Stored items
Content starts

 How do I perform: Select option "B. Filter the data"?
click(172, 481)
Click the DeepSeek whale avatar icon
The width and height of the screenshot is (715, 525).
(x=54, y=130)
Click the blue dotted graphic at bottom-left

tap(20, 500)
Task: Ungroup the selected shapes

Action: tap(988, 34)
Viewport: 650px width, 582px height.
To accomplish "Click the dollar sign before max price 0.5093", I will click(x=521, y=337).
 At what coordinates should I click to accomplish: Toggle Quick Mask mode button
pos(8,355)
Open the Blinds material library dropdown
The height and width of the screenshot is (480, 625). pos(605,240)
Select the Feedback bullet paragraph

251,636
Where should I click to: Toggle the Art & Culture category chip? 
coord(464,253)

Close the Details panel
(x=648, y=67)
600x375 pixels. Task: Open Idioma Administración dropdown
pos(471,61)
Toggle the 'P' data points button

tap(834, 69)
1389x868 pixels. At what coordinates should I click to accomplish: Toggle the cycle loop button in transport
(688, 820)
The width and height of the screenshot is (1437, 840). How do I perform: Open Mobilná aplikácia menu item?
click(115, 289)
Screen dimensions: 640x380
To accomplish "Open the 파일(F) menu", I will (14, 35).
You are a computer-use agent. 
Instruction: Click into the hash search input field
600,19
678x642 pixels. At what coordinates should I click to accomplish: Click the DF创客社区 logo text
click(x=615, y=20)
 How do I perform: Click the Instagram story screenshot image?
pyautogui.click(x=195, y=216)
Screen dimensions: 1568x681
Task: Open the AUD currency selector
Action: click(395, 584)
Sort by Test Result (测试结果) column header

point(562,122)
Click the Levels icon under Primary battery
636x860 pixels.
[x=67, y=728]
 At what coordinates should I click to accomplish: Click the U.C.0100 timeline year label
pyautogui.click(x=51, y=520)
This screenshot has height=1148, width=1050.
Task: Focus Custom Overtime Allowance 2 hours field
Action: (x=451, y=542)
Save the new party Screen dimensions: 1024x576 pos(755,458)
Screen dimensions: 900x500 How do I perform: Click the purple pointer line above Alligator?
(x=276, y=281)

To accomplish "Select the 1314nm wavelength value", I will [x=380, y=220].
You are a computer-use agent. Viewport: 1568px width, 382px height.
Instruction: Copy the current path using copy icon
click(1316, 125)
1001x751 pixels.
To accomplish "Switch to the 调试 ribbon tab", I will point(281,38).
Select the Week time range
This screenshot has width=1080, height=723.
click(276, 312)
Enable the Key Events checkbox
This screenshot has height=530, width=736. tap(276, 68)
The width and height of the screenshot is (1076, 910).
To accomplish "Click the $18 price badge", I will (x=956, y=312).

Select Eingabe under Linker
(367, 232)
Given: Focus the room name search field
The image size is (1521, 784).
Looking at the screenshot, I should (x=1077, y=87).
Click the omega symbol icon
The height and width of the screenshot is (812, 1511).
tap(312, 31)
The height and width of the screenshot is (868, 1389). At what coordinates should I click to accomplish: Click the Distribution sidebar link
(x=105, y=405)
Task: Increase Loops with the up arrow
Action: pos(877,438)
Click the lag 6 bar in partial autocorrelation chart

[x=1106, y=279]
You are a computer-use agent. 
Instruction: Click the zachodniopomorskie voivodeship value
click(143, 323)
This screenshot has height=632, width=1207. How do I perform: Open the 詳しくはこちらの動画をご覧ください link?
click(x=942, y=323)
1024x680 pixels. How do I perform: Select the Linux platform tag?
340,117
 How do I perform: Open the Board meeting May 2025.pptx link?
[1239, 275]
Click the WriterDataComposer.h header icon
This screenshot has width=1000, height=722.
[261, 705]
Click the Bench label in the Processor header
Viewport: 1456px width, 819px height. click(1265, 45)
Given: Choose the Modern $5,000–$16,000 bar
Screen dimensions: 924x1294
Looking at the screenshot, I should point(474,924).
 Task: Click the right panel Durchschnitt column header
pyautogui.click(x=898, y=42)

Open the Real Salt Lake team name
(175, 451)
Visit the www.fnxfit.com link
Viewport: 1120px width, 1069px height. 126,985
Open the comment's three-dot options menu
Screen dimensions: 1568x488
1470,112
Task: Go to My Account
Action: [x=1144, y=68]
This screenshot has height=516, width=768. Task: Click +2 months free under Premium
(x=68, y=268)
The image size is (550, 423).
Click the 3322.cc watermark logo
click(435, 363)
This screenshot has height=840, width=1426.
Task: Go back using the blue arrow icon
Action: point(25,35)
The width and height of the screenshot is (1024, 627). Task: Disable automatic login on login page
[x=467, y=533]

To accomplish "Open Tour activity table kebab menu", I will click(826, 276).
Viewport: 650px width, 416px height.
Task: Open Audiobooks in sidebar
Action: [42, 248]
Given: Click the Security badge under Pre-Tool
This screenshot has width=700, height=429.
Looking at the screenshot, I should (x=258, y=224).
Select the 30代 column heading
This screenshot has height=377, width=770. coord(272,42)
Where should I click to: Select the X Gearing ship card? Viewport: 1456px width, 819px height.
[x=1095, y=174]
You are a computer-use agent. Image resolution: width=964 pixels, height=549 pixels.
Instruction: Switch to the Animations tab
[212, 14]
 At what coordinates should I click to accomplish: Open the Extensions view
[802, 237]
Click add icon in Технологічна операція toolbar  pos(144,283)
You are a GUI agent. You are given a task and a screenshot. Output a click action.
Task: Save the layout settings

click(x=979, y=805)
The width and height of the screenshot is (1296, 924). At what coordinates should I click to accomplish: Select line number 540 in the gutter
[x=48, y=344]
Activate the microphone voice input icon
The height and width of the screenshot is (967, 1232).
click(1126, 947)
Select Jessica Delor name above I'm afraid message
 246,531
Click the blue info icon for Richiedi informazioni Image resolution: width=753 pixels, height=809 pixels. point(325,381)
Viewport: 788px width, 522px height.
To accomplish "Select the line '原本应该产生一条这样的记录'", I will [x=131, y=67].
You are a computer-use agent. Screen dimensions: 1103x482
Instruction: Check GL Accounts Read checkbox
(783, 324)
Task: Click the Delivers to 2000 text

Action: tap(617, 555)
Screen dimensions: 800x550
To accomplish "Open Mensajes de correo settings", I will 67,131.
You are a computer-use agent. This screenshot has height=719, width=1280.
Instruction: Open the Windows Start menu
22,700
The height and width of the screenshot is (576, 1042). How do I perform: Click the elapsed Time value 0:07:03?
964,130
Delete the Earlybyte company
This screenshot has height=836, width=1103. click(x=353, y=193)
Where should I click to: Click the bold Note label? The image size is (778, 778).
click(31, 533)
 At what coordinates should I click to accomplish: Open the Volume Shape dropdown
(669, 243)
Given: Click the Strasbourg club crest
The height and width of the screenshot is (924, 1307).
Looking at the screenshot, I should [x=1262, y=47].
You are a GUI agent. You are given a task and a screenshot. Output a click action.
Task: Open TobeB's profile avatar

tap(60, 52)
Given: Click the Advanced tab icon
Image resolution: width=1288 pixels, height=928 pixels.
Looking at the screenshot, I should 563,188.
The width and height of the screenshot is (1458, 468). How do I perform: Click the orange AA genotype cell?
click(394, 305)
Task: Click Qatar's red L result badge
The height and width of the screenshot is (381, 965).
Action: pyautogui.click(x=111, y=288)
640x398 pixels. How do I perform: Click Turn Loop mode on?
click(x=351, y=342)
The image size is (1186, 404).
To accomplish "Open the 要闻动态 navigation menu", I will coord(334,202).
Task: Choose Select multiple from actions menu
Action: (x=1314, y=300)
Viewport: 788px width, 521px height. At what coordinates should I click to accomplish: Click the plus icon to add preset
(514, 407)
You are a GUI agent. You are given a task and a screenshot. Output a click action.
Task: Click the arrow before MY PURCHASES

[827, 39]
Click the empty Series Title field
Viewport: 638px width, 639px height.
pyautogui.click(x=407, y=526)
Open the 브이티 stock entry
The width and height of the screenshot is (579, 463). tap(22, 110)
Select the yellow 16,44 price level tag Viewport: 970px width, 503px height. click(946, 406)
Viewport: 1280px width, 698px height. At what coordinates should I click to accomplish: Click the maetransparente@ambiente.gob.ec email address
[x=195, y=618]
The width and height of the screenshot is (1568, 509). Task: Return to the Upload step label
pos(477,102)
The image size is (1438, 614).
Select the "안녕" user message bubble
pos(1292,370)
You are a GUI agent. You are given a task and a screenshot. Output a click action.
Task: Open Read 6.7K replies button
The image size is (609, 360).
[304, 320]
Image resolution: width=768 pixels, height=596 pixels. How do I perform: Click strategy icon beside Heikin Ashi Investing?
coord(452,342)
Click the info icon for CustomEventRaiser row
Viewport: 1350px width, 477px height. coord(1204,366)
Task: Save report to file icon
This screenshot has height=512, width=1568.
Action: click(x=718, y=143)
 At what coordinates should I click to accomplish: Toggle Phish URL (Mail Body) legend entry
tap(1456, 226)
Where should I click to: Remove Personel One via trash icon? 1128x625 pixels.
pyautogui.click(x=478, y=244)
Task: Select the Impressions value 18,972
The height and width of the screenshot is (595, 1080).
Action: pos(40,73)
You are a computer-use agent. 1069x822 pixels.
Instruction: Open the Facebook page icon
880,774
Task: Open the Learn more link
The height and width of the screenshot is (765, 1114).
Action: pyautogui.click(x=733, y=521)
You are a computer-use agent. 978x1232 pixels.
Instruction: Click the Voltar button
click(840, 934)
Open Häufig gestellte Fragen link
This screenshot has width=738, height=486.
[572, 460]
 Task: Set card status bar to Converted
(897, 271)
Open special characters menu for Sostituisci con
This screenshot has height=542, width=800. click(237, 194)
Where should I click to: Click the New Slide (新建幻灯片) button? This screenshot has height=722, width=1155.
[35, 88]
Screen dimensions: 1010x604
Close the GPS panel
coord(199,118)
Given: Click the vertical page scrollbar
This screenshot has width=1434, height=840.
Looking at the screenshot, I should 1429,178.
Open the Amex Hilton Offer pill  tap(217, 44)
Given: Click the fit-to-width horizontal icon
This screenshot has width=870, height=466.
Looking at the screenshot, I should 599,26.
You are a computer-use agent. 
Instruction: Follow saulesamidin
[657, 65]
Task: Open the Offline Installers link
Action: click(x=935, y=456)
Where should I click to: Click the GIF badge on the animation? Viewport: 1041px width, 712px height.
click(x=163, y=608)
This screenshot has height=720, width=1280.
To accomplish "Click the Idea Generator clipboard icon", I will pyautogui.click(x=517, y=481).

Content ends

ABOUT THIS EXERCISE
Given the records above, restate word for word only the lines starting at the one with "Task: Save report to file icon" and ending at the one with "Task: Select the Impressions value 18,972".

WRITTEN RESPONSE
Task: Save report to file icon
This screenshot has height=512, width=1568.
Action: click(x=718, y=143)
 At what coordinates should I click to accomplish: Toggle Phish URL (Mail Body) legend entry
tap(1456, 226)
Where should I click to: Remove Personel One via trash icon? 1128x625 pixels.
pyautogui.click(x=478, y=244)
Task: Select the Impressions value 18,972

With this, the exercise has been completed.